Once you’ve determined the issue, it’s time to make some changes.

Step Three: Revitalizing the Restaurant

food delivery

Source: cnn.com

The changes you need to make will vary based on the issues of this particular restaurant, but you can rest assured that changes are needed. Ideally, the staff isn’t the issue, and you can work alongside them to change policies and procedures. Unfortunately, this isn’t always the case: you may need to replace one, a few, or all workers. Be open and transparent with remaining staff in an effort to curb resentment for lost coworkers and excess change. Take things a step at a time, and ease retained staff into the changes.

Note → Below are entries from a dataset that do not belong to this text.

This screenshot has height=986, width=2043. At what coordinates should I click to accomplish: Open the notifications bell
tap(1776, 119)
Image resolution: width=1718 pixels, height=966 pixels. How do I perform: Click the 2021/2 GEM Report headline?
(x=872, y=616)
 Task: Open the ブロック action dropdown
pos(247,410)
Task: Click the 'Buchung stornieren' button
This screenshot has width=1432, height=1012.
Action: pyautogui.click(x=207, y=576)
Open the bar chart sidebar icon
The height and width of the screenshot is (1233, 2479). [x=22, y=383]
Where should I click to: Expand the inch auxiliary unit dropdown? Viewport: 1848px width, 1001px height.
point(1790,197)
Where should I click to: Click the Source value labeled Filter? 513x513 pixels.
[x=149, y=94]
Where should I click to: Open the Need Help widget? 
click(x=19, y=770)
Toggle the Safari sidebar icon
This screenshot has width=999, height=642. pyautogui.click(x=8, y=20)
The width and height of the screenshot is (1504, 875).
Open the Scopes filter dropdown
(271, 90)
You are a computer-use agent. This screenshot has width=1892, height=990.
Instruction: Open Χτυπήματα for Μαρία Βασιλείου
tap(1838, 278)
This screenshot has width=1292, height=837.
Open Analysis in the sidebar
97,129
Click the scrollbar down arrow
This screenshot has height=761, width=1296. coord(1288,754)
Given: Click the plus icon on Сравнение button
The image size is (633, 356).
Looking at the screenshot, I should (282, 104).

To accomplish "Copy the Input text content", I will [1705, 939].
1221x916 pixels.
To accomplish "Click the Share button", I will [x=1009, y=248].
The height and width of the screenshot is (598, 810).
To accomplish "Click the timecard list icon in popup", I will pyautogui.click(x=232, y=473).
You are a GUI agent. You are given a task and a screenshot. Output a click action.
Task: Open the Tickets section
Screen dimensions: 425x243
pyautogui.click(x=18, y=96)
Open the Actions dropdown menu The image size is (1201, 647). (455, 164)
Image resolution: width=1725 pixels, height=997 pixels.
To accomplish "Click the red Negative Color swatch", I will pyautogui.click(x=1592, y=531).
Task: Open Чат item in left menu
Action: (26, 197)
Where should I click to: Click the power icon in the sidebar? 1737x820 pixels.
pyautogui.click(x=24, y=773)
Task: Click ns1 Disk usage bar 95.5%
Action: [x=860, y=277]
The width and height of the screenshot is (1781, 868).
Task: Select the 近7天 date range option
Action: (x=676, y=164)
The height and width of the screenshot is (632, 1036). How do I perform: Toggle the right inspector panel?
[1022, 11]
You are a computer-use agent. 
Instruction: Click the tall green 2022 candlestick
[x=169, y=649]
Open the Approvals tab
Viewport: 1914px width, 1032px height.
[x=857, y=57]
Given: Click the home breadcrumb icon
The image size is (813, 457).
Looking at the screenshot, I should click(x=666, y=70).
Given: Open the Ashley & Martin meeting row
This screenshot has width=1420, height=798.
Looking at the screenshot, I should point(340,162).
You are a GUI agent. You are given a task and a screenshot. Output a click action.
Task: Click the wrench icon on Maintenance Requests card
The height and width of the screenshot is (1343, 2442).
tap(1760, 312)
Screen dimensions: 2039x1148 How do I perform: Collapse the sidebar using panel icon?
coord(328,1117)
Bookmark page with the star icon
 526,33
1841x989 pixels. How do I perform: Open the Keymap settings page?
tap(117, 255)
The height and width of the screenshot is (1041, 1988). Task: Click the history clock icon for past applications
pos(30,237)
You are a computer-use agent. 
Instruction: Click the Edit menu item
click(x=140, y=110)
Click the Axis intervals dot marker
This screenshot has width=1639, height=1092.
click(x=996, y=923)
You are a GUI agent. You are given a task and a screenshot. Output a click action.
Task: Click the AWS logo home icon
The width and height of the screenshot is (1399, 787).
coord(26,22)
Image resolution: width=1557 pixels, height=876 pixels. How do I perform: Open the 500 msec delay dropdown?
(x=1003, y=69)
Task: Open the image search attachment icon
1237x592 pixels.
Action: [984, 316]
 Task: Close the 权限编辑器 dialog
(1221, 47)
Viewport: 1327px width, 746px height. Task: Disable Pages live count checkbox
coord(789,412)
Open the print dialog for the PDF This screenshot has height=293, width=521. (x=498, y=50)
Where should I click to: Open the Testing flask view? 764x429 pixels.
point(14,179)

The first things you need to address are vision and management. These are the foundations for any business and will help guide the rest of your decisions. Then start working your way down by priority. Management is your team, there to help you fix the rest. Next, it’s time to look at the staff and their work environment. Address any safety issues and then work on employee morale. Examine pay rate and benefits, and look over turnover. You may not be able to give raises right away but communicate with your staff that the goal is to raise their pay once the restaurant sees improved profits. Then, stick to your word. If pay isn’t a concern, then start looking at policies, procedures, and customer service.

Some other changes that can help turn around failing restaurants include:

  • Ensuring the building is more than adequately accessible to patrons with disabilities
  • Changing operating hours
  • Offering carryout and delivery
  • Offering online ordering and reservations
  • Offering an alternative, allergy-friendly menu
  • Refinancing

This will include analyzing your menu selection and prices. You may need to make changes and pull in new menus. You may also need to invest in upgrading kitchen tools or building amenities. However many changes you make, it won’t be enough if your potential customers don’t know what’s going on. This brings us to Step Four.

Step Four: Pull In the Community

You could turn the worst restaurant experience in Edmonton into the best five-star dining experience, but it won’t mean anything if you can’t win back customers. Word of mouth can help, but you need advertising.

This can range from being open and transparent about changes in management and policy on social media changes, taking out a press release in local papers and magazines detailing the new vision, and even more gimmicky tactics like custom t-shirts for staff and putting out banners advertising new management. Coupons and specials go a long way in drawing customers in to give your restaurant another chance. Give your employees flyers with coupons that they can hand out, and consider running an employee contest to see who can bring in the most customers.

Whatever marketing tactic you follow, stay involved with your staff and with returning customers. You may need to make a few tweaks here and there as time passes, and more profit means you can invest more back into the restaurant. Before you know it, you’ll have a thriving success story and the choice to continue operating the restaurant or to move on to new ventures.